By Michael Eboh
THe International Atomic Energy Agency, IAEA, has rated Nigeria high in the area of nuclear energy deployment, radiation safety and emergencies, while it commended the country and the Nigerian Nuclear Regulatory Agency, NNRA, for its efforts and commitment to improving safety and the protection of people and the environment.
Team Leader of the IAEA’s Integrated Regulatory Review Service, IRRS, Mission to Nigeria, Mr. Lamberto Matteocci, disclosed this at the end of the 10-day review of Nigeria’s regulatory framework and infrastructure as regards nuclear energy and radiation.
The IRRS team observed that Nigeria had decided to include nuclear power in its energy mix to meet an increasing demand for electricity and support economic development, adding that the country had been developing its nuclear power infrastructure for several years.
It also disclosed that Nigeria makes extensive use of radiation sources in medical and industrial application, science and research, and also has a research reactor used for the analysis of materials and training.
Matteocci said, “The IRRS team recognises the strong commitment of Nigeria to improving nuclear and radiation safety. The team was extended full cooperation by all parties in this review. We believe the outcome of this mission will be of great help to the country in order to enhance its national regulatory framework.”
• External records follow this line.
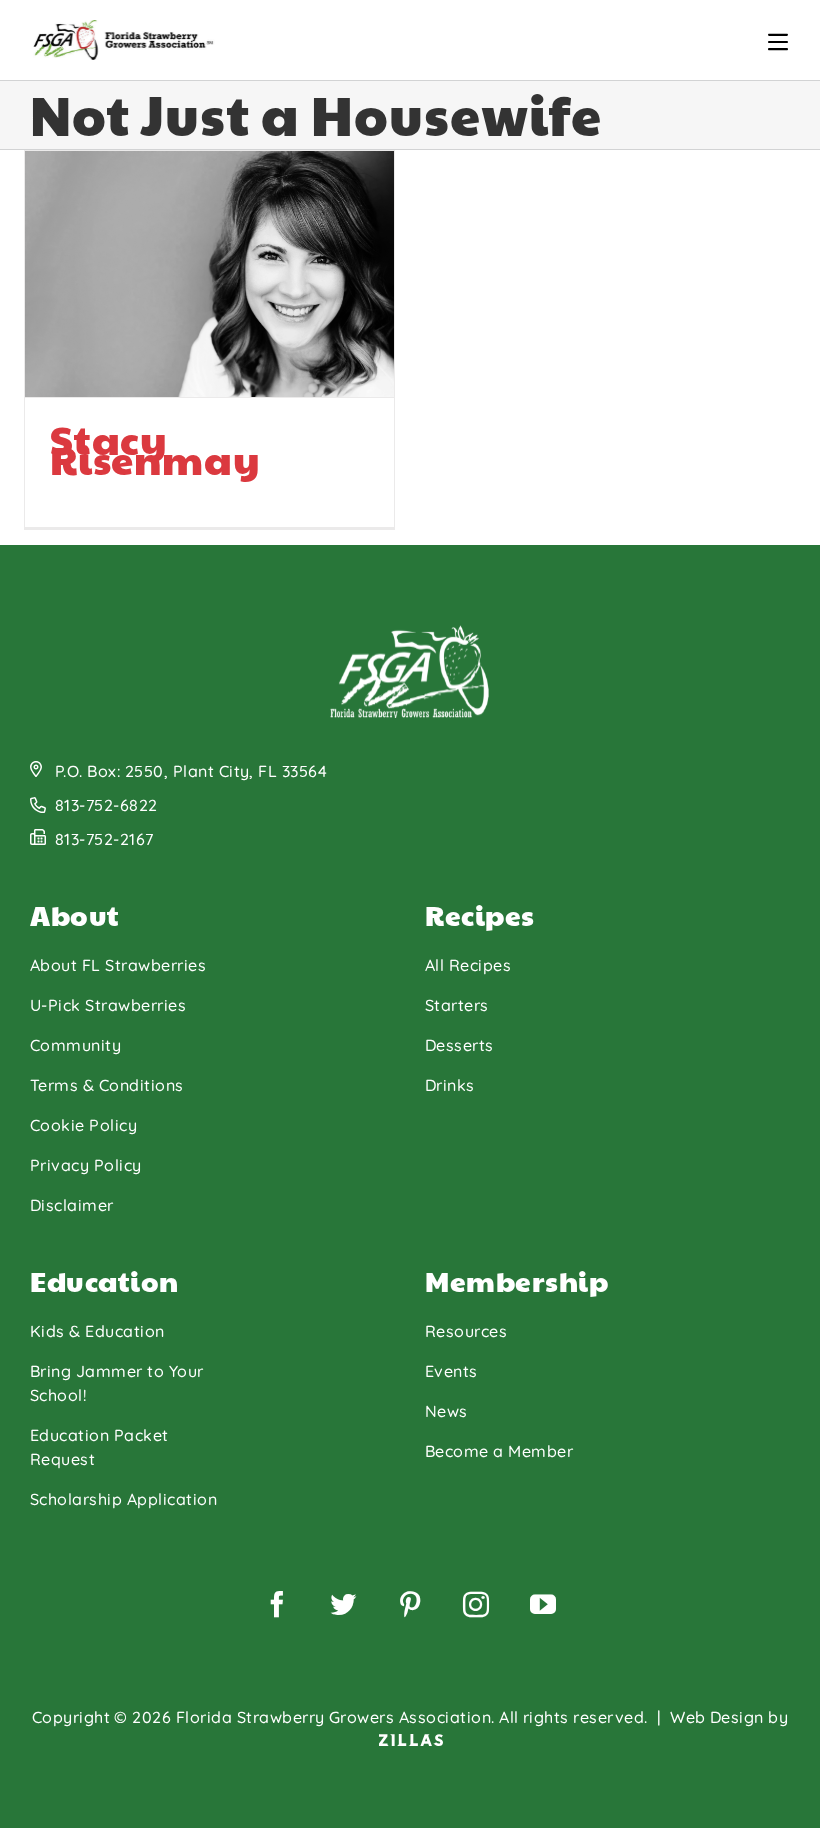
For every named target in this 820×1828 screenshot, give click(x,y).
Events (451, 1371)
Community (75, 1045)
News (446, 1411)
It however, stated that the NNRA, which is the regulatory body in charge of nuclear and radiation issues in Nigeria, was faced with challenges in ensuring its full independence in decision-making and in developing its competence to effectively conduct regulatory activities, particularly in the light of Nigeria’s planned nuclear power programme. The IRRS team also made recommendations to the Government and the NNRA to help them further enhance the country’s regulatory framework in line with IAEA safety standards.
Some of the recommendations include that the Federal Government should establish a national policy on safety and ensure that the corresponding legal framework is in line with IAEA safety standards.
It also recommended that the government should ensure that the NNRA is effectively independent and is functionally separate from entities having responsibilities of interests that could influence its decision making.
Continuing, the IAEA team said, “The NNRA should carry an analysis of all competencies needed to cover its responsibilities and develop and implement a human resource and training plan. The regulatory body should ensure that all facilities and activities have a valid authorization, and establish and implement an enforcement policy to respond to non-compliance.
“The NNRA should consider formalising cooperation with other authorities having responsibilities related to safety.”
Matteocci noted that the final mission report would be provided to Nigeria in about three months, while he stated that the IAEA had secured the assurances of the Nigerian authorities that they plan to make the report public.
In his response, Director General of the NNRA, Professor Lawrence Dim, said the Federal Government would work with the IAEA to develop a work-plan for the implementation of the mission’s recommendations and suggestions.
He said, “Nigeria is always ready to cooperate with the Agency in the area of nuclear and radiation safety, as well as in other areas. We are committed to using the IAEA safety standards and international best practices to improve our policy, and legal, technical and regulatory infrastructure.”
The IRRS was invited by the Federal Government to conduct an assessment of Nigeria’s nuclear and radiation regulatory framework and to also undertake a review of the safety and preparedness of the country as regards such issues and emergencies.
During the mission, the IRRS team members observed regulatory activities and held interviews and discussions with the Government and NNRA management and staff.
The team also visited a gamma irradiation facility, the Centre for Energy Research and Training, and the Abuja National Hospital.